Copy the entries below from the line containing "Task: Open the Xbox tile" through the last entry, substituting "three-line" for "hamburger" and leaving everything else unchanged.
[START RECORDS FOR THE TASK]
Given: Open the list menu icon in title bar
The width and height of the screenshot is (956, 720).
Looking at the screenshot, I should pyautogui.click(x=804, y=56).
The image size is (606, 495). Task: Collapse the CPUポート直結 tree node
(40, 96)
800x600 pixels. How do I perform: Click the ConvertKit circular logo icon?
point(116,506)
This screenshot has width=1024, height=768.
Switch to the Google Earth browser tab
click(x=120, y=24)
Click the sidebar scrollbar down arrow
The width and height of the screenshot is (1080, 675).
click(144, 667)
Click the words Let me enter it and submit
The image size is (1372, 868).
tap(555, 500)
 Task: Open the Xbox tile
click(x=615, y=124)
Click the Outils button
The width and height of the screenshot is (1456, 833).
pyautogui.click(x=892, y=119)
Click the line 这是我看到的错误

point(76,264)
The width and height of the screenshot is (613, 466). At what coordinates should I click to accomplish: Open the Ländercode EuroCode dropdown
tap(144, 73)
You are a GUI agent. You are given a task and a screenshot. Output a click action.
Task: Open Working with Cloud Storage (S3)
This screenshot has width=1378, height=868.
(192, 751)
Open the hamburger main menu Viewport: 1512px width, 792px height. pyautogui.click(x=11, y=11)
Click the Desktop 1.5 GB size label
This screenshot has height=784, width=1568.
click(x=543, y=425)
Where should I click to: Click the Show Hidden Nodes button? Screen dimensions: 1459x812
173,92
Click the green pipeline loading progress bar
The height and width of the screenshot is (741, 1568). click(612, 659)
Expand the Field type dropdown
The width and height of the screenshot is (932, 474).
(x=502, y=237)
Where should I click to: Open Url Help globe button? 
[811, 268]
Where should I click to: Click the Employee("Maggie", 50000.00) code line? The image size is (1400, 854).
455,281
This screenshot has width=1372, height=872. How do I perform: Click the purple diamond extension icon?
[END RECORDS FOR THE TASK]
## TASK OUTPUT
 Task: Open the Xbox tile
click(x=615, y=124)
Click the Outils button
The width and height of the screenshot is (1456, 833).
pyautogui.click(x=892, y=119)
Click the line 这是我看到的错误

point(76,264)
The width and height of the screenshot is (613, 466). At what coordinates should I click to accomplish: Open the Ländercode EuroCode dropdown
tap(144, 73)
You are a GUI agent. You are given a task and a screenshot. Output a click action.
Task: Open Working with Cloud Storage (S3)
This screenshot has width=1378, height=868.
(192, 751)
Open the three-line main menu Viewport: 1512px width, 792px height. pyautogui.click(x=11, y=11)
Click the Desktop 1.5 GB size label
This screenshot has height=784, width=1568.
click(x=543, y=425)
Where should I click to: Click the Show Hidden Nodes button? Screen dimensions: 1459x812
173,92
Click the green pipeline loading progress bar
The height and width of the screenshot is (741, 1568). click(612, 659)
Expand the Field type dropdown
The width and height of the screenshot is (932, 474).
(x=502, y=237)
Where should I click to: Open Url Help globe button? 
[811, 268]
Where should I click to: Click the Employee("Maggie", 50000.00) code line? The image size is (1400, 854).
455,281
This screenshot has width=1372, height=872. How do I perform: Click the purple diamond extension icon?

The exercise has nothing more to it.